Monsters
Sam woke with a start, his heart fluttering in his chest and his brow moist with sweat.
As he looked around, he could see a pair of eyes peering back at him, drawing closer. He wanted to cry out, to yell and shout and lash out at the darkness that surrounded him, but he was stopped in his tracks as he felt himself being enveloped.
“Shhh. It’s OK…”, whispered the pair of eyes, and the person attached to them. He felt a hand slip into his own, and suddenly the darkness around him seemed to recede, his body beginning to loosen.

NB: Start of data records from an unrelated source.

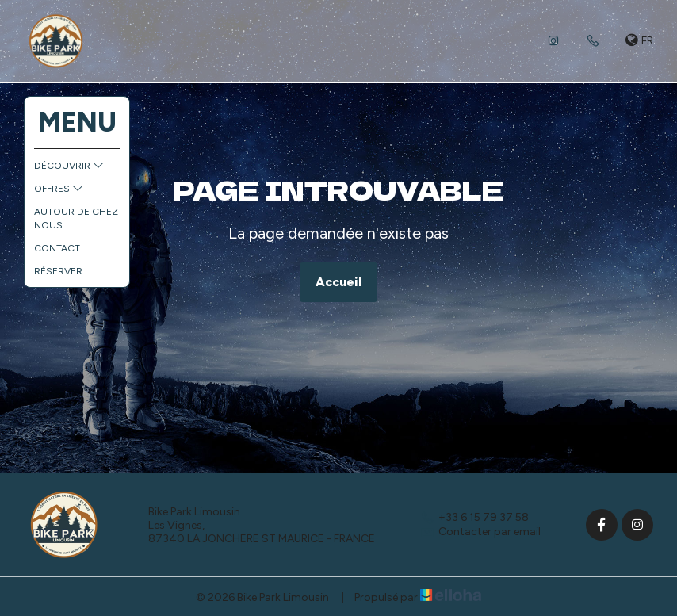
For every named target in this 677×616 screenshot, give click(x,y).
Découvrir (69, 166)
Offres (59, 189)
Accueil (338, 281)
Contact (57, 248)
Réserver (58, 271)
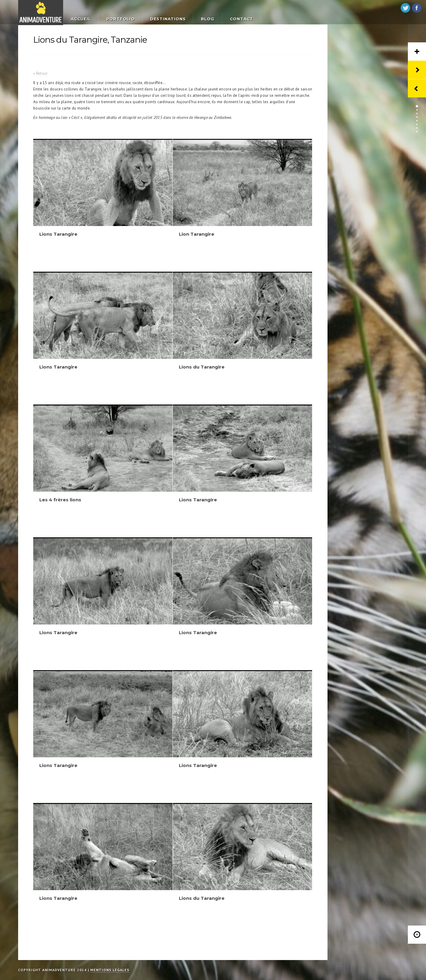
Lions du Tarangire (202, 367)
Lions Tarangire (58, 234)
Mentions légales (110, 970)
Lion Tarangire (196, 234)
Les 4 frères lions (60, 500)
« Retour (40, 73)
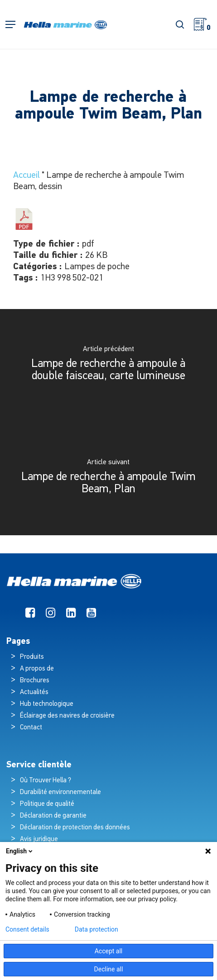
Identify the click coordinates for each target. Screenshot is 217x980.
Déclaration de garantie (53, 816)
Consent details (27, 929)
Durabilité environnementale (60, 792)
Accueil (26, 176)
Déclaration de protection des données (75, 828)
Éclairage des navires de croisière (67, 716)
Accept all (109, 951)
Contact (31, 728)
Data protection (96, 929)
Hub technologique (47, 704)
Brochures (34, 680)
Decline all (109, 969)
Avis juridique (39, 839)
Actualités (34, 692)
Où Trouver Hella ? (46, 780)
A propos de (37, 669)
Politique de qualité (47, 804)
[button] (10, 24)
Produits (32, 657)
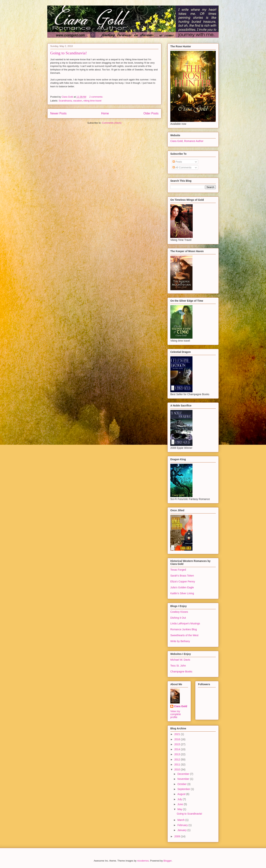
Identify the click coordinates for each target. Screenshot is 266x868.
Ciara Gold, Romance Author (187, 141)
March (181, 820)
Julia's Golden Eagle (182, 587)
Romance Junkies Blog (184, 629)
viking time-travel (92, 101)
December (184, 774)
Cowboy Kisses (179, 612)
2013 (177, 754)
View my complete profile (175, 714)
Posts (177, 162)
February (183, 825)
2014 (177, 749)
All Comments (182, 167)
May (180, 809)
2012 (177, 760)
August (181, 794)
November (184, 779)
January (182, 830)
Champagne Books (181, 672)
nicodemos (143, 861)
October (182, 784)
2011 (177, 764)
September (184, 789)
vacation (77, 101)
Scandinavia (65, 101)
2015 (177, 744)
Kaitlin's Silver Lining (182, 593)
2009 (177, 836)
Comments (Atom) (111, 123)
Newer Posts (58, 113)
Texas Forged (178, 569)
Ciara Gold (180, 706)
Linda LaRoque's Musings (185, 623)
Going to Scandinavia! (68, 53)
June (180, 804)
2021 (177, 734)
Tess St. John (178, 665)
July (180, 799)
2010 (177, 769)
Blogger (168, 861)
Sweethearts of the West (184, 635)
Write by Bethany (180, 641)
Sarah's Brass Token (182, 576)
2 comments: (96, 97)
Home (105, 113)
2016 (177, 739)
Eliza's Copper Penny (182, 581)
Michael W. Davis (180, 659)
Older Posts (151, 113)
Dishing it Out (178, 618)
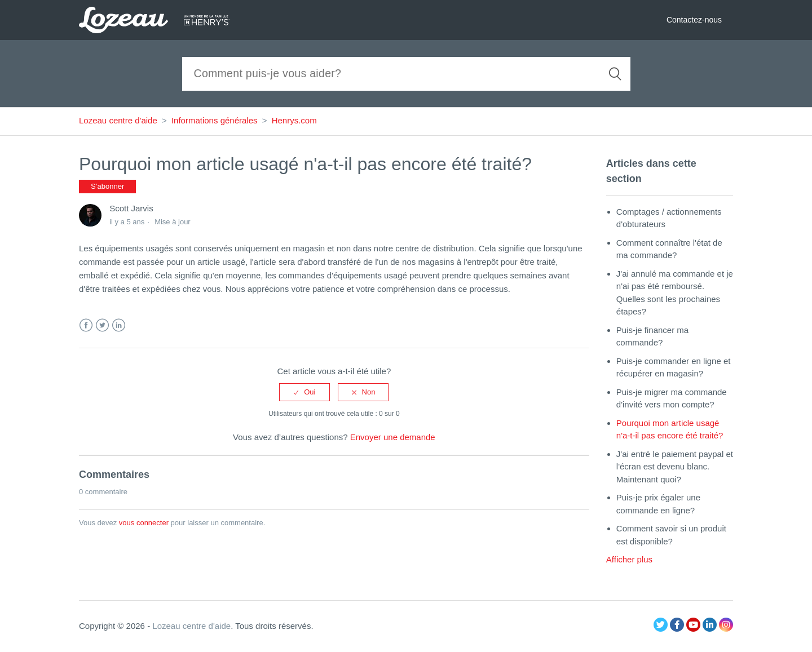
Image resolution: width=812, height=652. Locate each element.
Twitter (102, 325)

“You just had another bad dream…”
Sam sighed in frustration as he settled backwards, his heart still racing. The body pressed against him soon returned to slumber, the sound of garbled breathing filling the room once again, but he lay awake well into the night. He wondered to himself if these dreams would ever end, or if they’d linger on the edges of his mind forevermore, coming and going as they pleased. He never could remember them - they always seemed to slip away before they could coalesce fully in his mind, and that much he was grateful for. He knew deep down though, what they represented.
Those days seemed like an eternity ago, but no matter how many years passed between then and now, through all the sorrow and joy and contentedness that life had given him, he could never escape the long shadow they cast.
Those days of muffled footsteps and darkened rooms, of vulnerability and a little boy’s fears so great that they seemed to take on a life of their own, shifting and flourishing and growing alongside him - fears borne not of ghosts in sheets or other fancies of imagination, but of something much more sinister and something much, much closer to home.